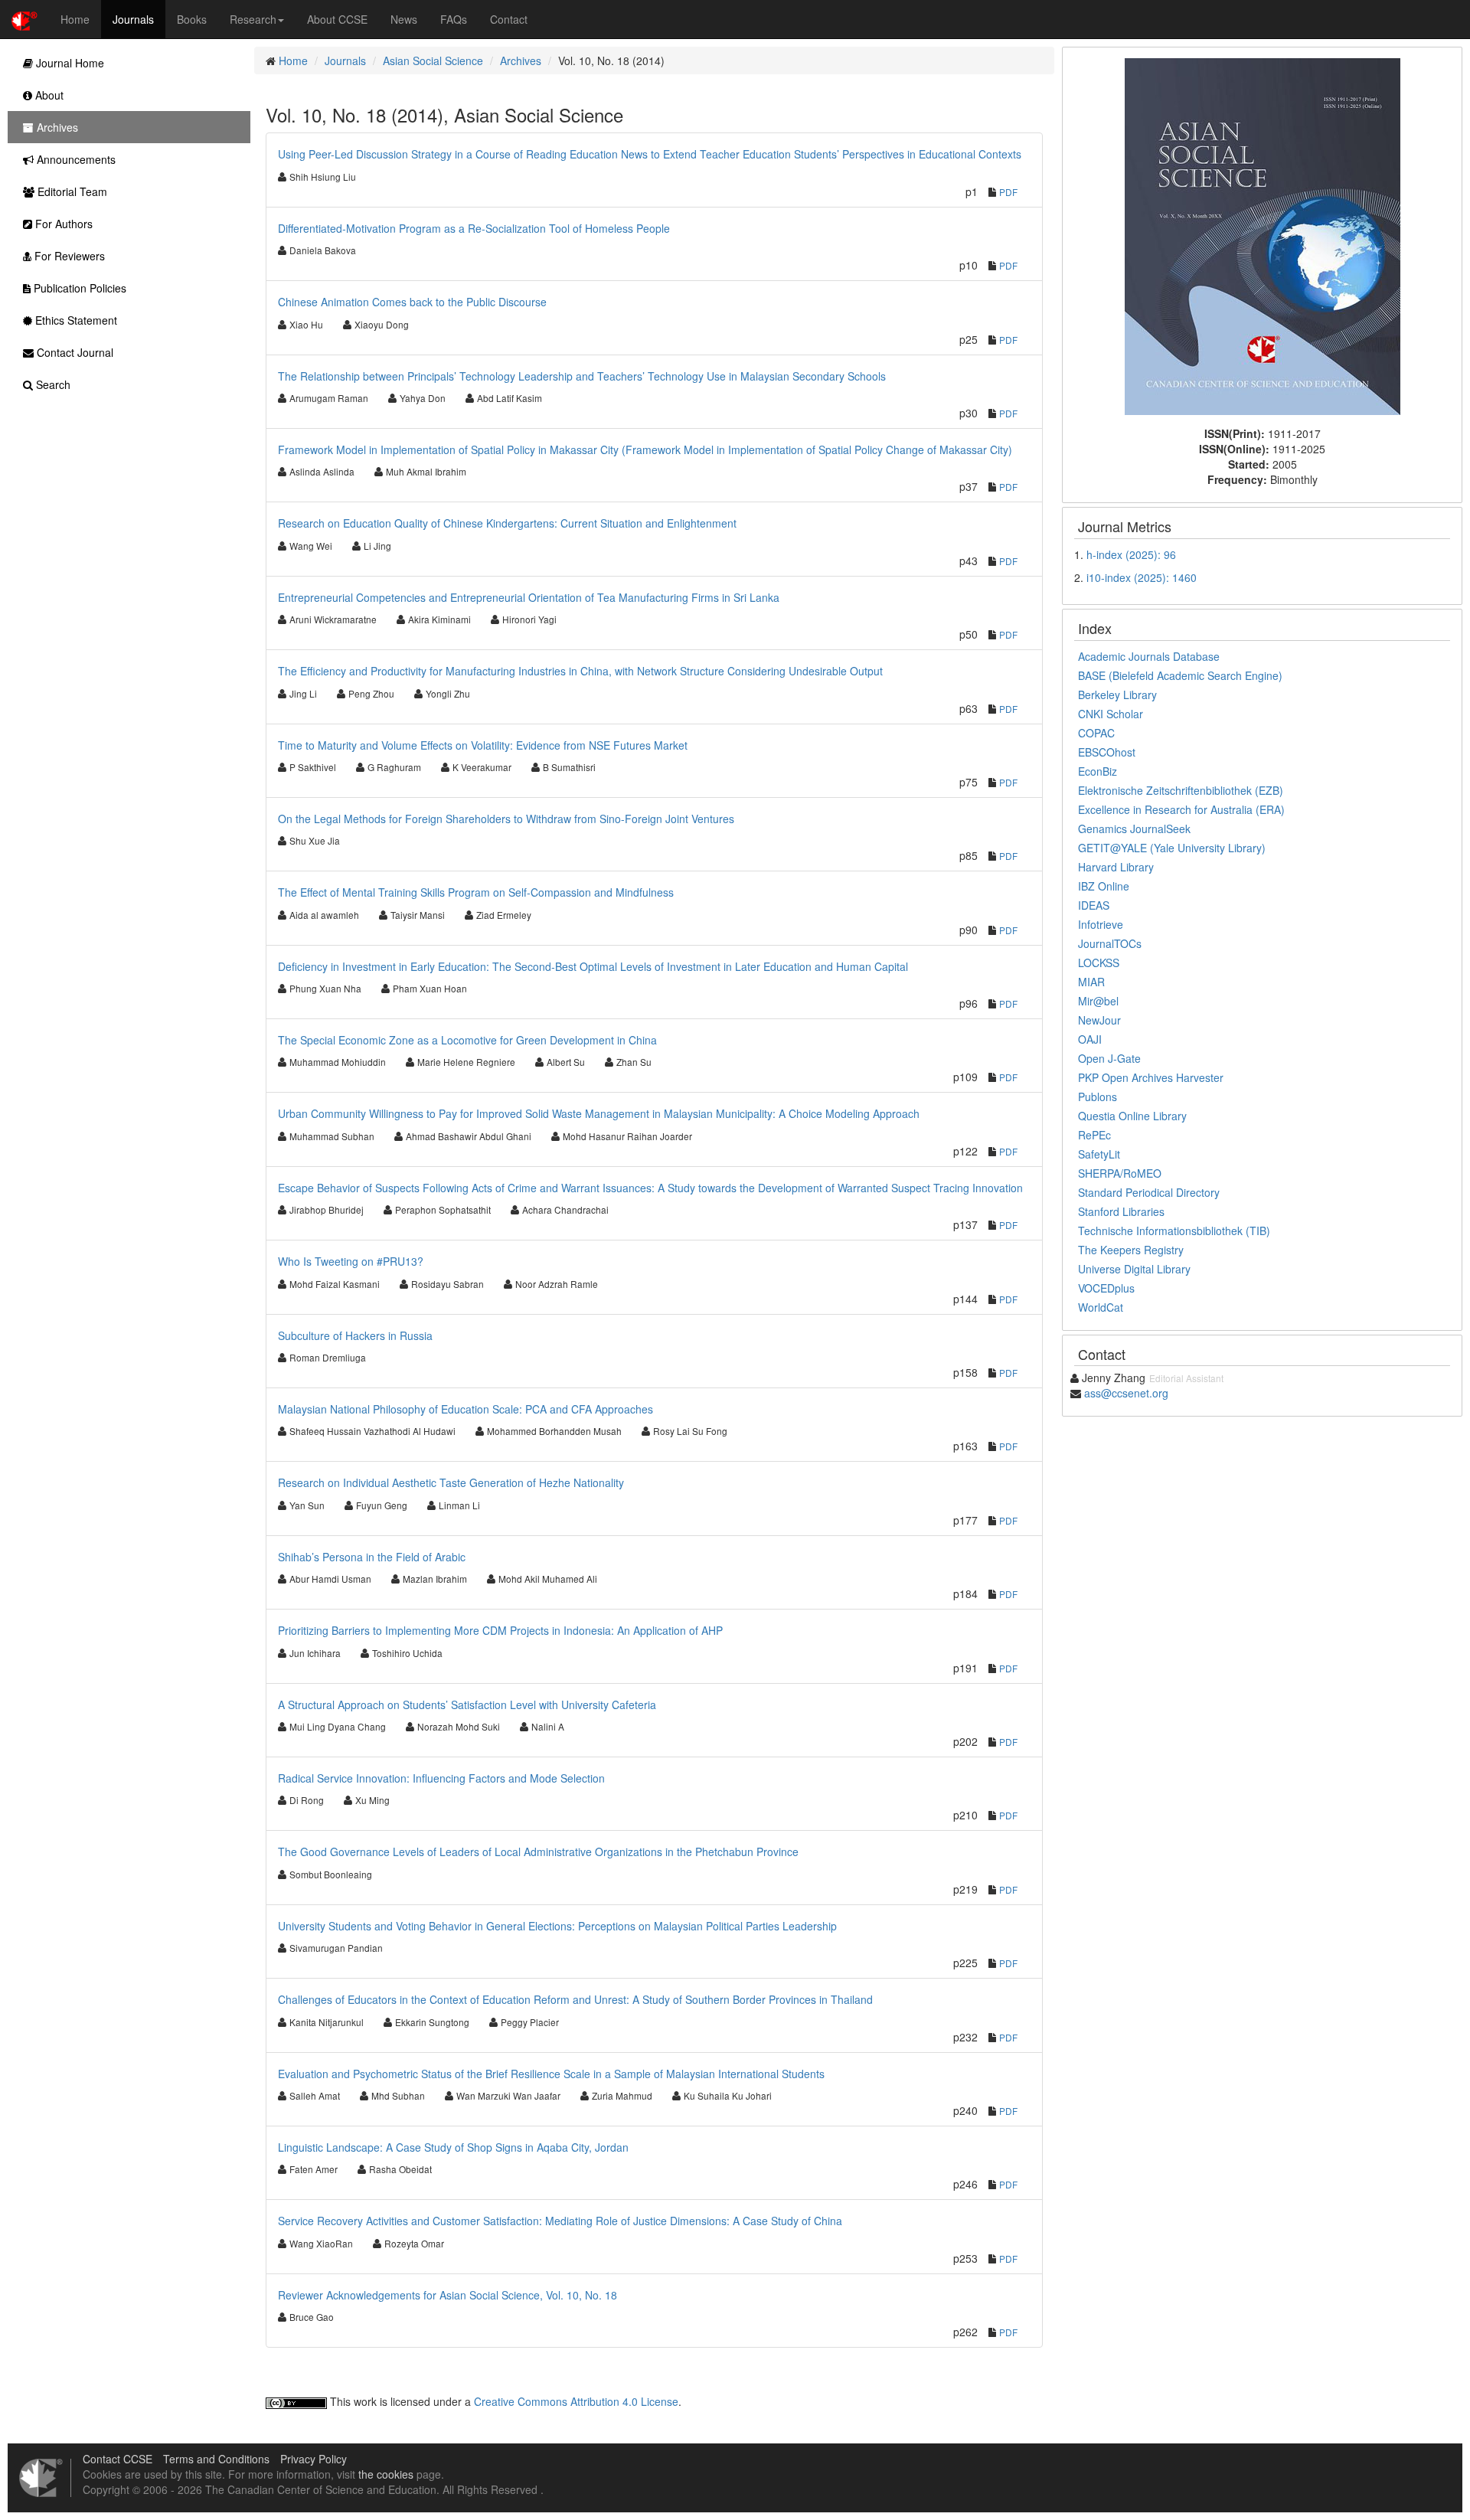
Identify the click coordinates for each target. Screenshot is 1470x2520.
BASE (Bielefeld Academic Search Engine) (1180, 675)
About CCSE (337, 19)
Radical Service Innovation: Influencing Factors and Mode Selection (441, 1778)
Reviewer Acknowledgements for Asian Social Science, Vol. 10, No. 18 (447, 2295)
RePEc (1094, 1134)
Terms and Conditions (216, 2458)
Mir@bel (1098, 1000)
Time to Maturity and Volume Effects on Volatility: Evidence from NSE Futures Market (483, 745)
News (403, 19)
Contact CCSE (117, 2458)
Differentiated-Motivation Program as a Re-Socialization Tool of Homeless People (474, 228)
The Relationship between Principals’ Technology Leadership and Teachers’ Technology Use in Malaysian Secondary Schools (582, 376)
·····
**Work instructions**
Without including any picture, print every record exactly as written above.

**Output below**
Identify the click coordinates for each target. Screenshot is 1470x2520.
BASE (Bielefeld Academic Search Engine) (1180, 675)
About CCSE (337, 19)
Radical Service Innovation: Influencing Factors and Mode Selection (441, 1778)
Reviewer Acknowledgements for Asian Social Science, Vol. 10, No. 18 (447, 2295)
RePEc (1094, 1134)
Terms and Conditions (216, 2458)
Mir@bel (1098, 1000)
Time to Maturity and Volume Effects on Volatility: Evidence from NSE Futures Market (483, 745)
News (403, 19)
Contact CCSE (117, 2458)
Differentiated-Motivation Program as a Re-Socialization Tool of Homeless People (474, 228)
The Relationship between Principals’ Technology Leadership and Teachers’ Technology Use in Malaysian Secondary Schools (582, 376)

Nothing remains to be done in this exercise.